Он пропустил какие-то строки, а когда опять решил послушать, прозвучало совершенно неожиданное четверостишие:
— По привычке одетого с вечера, в дождь осенний и в зимний мороз, — легкий шарфик бегущего клевера, яркий галстук приколотых роз…
Марек положил трубку возле подушки. Там звучали неразличимые стихи, а он шевелил пальцами и хмыкал, не понимая, за что все они его преследуют — и сумасшедшая бабка, и мачо Осокин со своим правильным, метр восемьдесят три, ростом, и ночной гость без штанов, и теперь вот, мистическим образом, Федька.
Сказать ему, что мобилка поменяла хозяина, что ли?
Марек опять поднес трубку к уху и услышал:
— В молчаливом бреду бесконвойно бреду по колено в воде, от тебя — не к себе. Отражаясь в луне, продолжаюсь на дне, диким хмелем в вине, арматурой в стене.
И опять положил, и некоторое время смотрел на нее, составляя в голове что-то вроде: извини, друг, номер ты набрал правильно, а человек тебе попался неправильный. Когда составил, решительно взялся за мобилку.
Но Федька отключился — наверное, спешил обрадовать новорожденными строчками еще половину города. Даже не спросил про свою гениальность.
Нужно завтра же позвонить старшему и узнать, что у него за дела с этим тронутым Федькой, решил Марек. Завтра же, завтра же…
* * *Завтра же, завтра же, прямо в этом парке, который вовсе не парк, потому что не растет трава сквозь узор на дешевом линолеуме, никакой это не газон.
А волосатый гость опять изучает свое одеяние и считает белые проплешины.
— Это у тебя что, тога? — спросил Марек. Тога была на императоре Тиберии, о котором наврал Светоний, и Марек вспомнил даже фотографию скульптуры, всю в длинных каменных складках, то ли Гай Юлий Цезарь, то ли еще какой Цицерон, или Овидий Назон, или Лукреций Карр, или Вергилий, ну, кого там еще на первом курсе проходили?
— Ризы это, белые мои ризы, — таков был ответ, и Марек согласился, ибо каждый вправе называть свою одежду как угодно и обозначать ее любым цветом.
— И давно они у тебя?
Вопрос продиктовало любопытство — что, если это все-таки тога, они же, тоги, у сенаторов, кажется, были по краю полосатые, и тут тоже еще заметны синие полоски.
— Да уж не первый день. Давно, ох, давно, — согласился голый. — Давай я расскажу тебе все попросту.
— А нужно? — удивился Марек.
— Коли сам спросил — нужно. Я разве навязывался? Спросил — слушай!
Голый человек, сидя на корточках, распрямил спину и сделался вдруг торжественней всякой статуи в каменных складках.
— Позвал к себе Господь в гости святого Петра, святого Павла и святого Касьяна. Все трое — грешники.
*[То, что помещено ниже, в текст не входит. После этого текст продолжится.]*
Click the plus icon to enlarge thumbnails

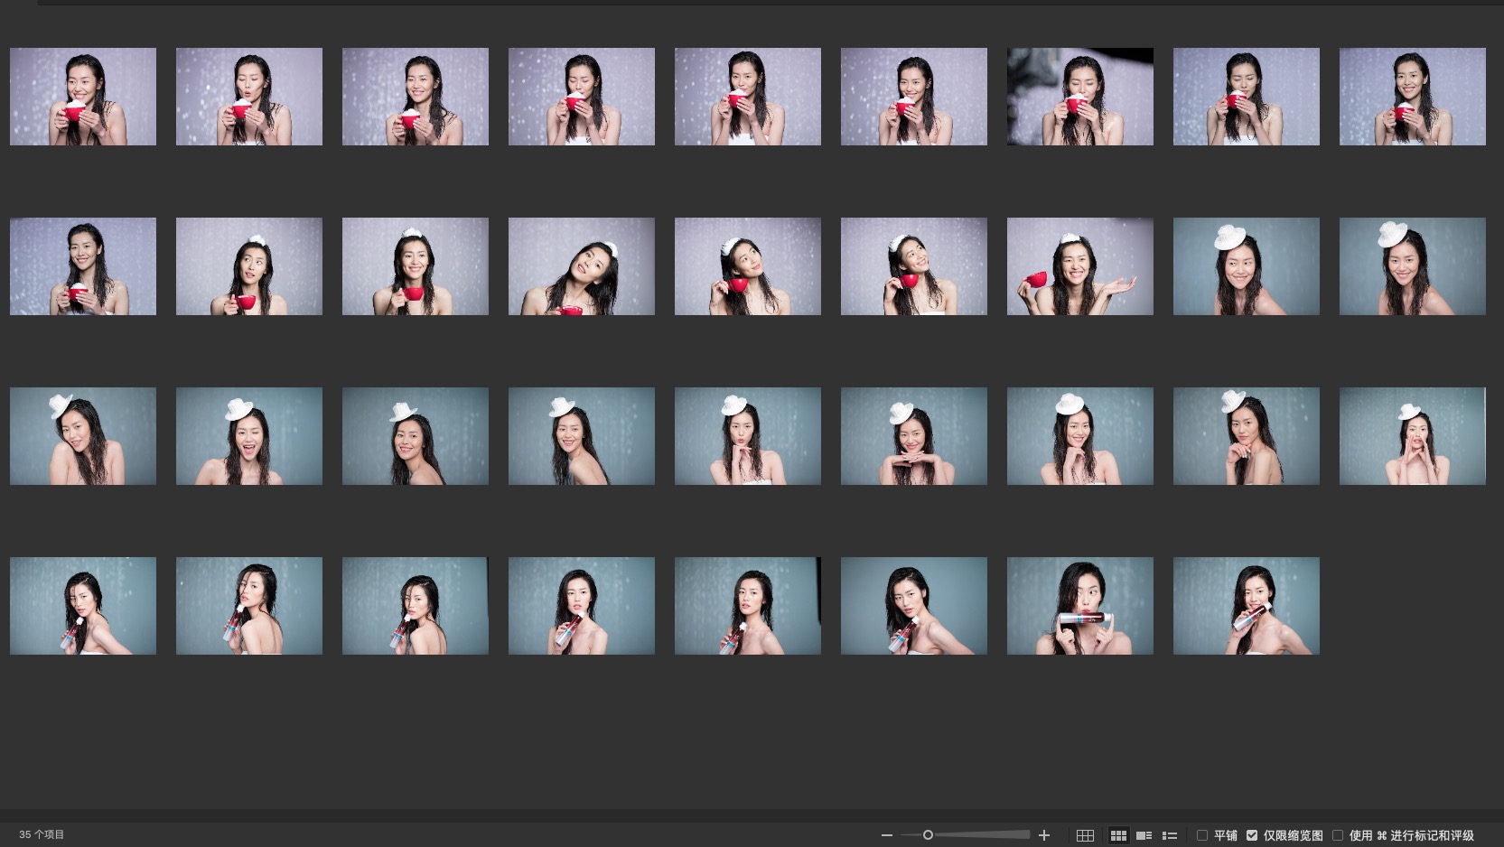(1044, 835)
Петр — трижды предал, Павел — язычником бывши, много народу христианского погубил, а чем был грешен Касьян… Этого тебе никто не скажет, но чем-то он тоже был грешен. Не предательство, не смертоубийство, нет, а в чем-то он Бога не послушался… И вот — призваны трое, и вот собираются…
Для сна это был не только очень длинный, но и очень логичный монолог. Отметив это, Марек вдруг засомневался — а сон ли?
Голый гость, давая ему время усомниться до конца, вновь скорчился и стал разглаживать свое полосатое одеяние, пытаясь растереть пошире пятна, гладил также и свисающий край покрывала, того самого, с туманным узором и с большой дыркой, что осталось на старухиной квартире.
— Собираются, значит. И надевают белоснежные ризы. Каков бы ни был грех, а являться следует в белом. Закон. И идут они, трое, и идут, и ведет их тропа сперва краем луга, потом мимо ржаного поля, а там уже дорога раскатанная, в лужах после дождя, и чавкают раскисшей глиной их босые ноги, а сандалии они, чтобы соблюсти, повесили через плечо.
Мелькнул и пропал деревенский пейзаж. Значит, не сон. Во сне бы пейзаж с полем и дорогой пророс сквозь комнату, и в одном пространстве стеснились бы коврик при диване и глинистая лужа, стена высокой ржи и дешевая облупленная секция, и только высокое небо не проникло бы сюда, даже не попыталось бы — а навис над этим скомбинированным миром темный потолок.